Since the first season of the trial, Musafari’s maize yields have almost tripled. The first season his maize harvested 11 bags, or half a ton, and two seasons later it has increased to 32 bags, or 1.5 tons.
Musafari’s wife Eveline has also been convinced about the benefits of intercropping, expressing the family now wants to extend it to the whole farm. “Intercropping has more advantages than just growing maize. We get different types of food on the same space. We have more to eat and more to sell,” she says.
The family prefers intercropping with jack bean and lablab. Even though they were among the hardest legumes to sell, they improved the soil the most. They also mature at the same time as their maize, so they save labor as they only have to harvest once.
The benefits gained during intercropping have influenced farmers to adopt it as part of their farming practices at most of our trial sites across southern Africa, CRS’s Heinrich says.
“Immediate benefits, such as reduced weeding labor and legume cash crops that farmers can sell off quick, provide a good incentive for adoption,” he adds.
Honest and Eveline Musafari with extension worker, Memory Chipinguzi. Neighbors have noticed the intercropping trials on the Musafari’s farm and are beginning to adopt the practice to gain similar benefits. (Photo: Matthew O’Leary/CIMMYT)
The majority of African farmers are smallholders who cultivate less than 2 hectares, explains Thierfelder. If they are to meet the food demand of a population set to almost double by 2050, bringing it to over 2 billion people while overcoming multiple challenges, they need much more productive and climate-resilient cropping systems.
New research identifies that the defining principles of conservation agriculture alone are not enough to shield farmers from the impacts of climate change. Complementary practices are required to make climate-resilient farming systems more functional for smallholder farmers in the short and long term, he warns.
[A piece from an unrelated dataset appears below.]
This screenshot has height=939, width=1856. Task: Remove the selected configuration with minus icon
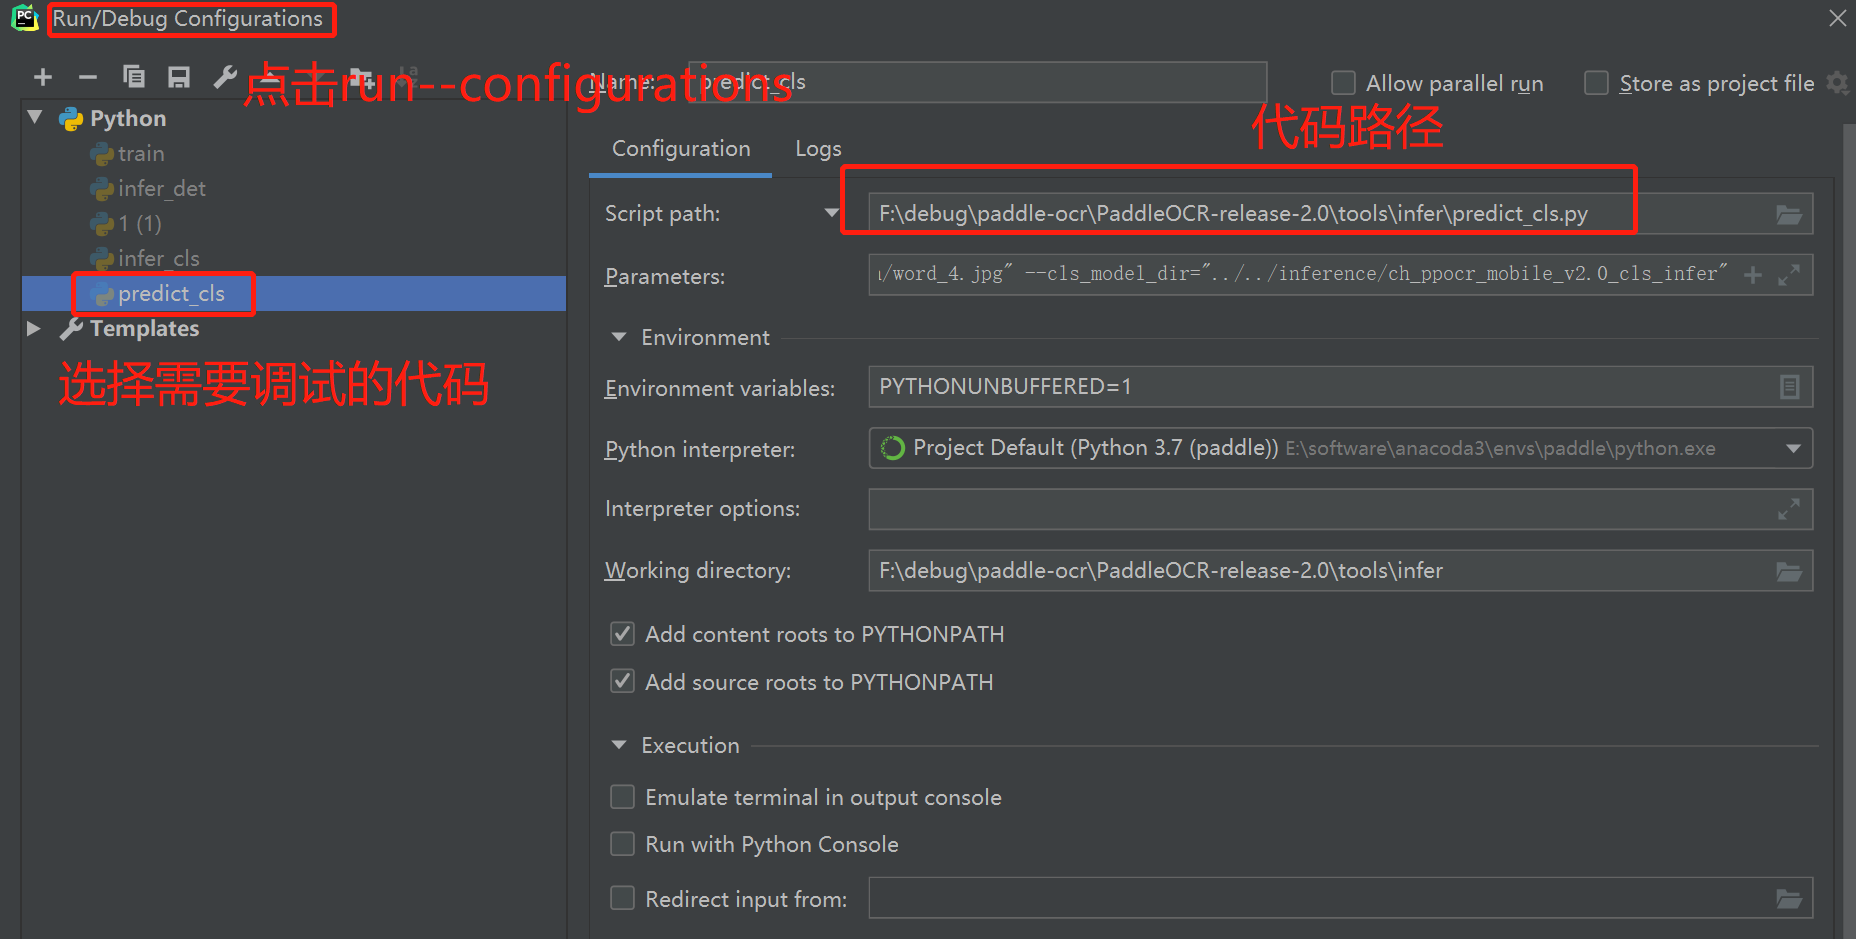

“Intercropping with legumes is one complementary practice which can help building healthy soils that stand up to erratic weather,” says Thierfelder. “CIMMYT promotes climate-resilient cropping systems that are tailored to farmers’ needs,” he emphasizes.
“To sustainably intensify farms, growers need to implement a variety of options including intercropping, using improved crop varieties resistant to heat and drought and efficient planting using mechanization along with the principles of conservation agriculture to obtain the best results.”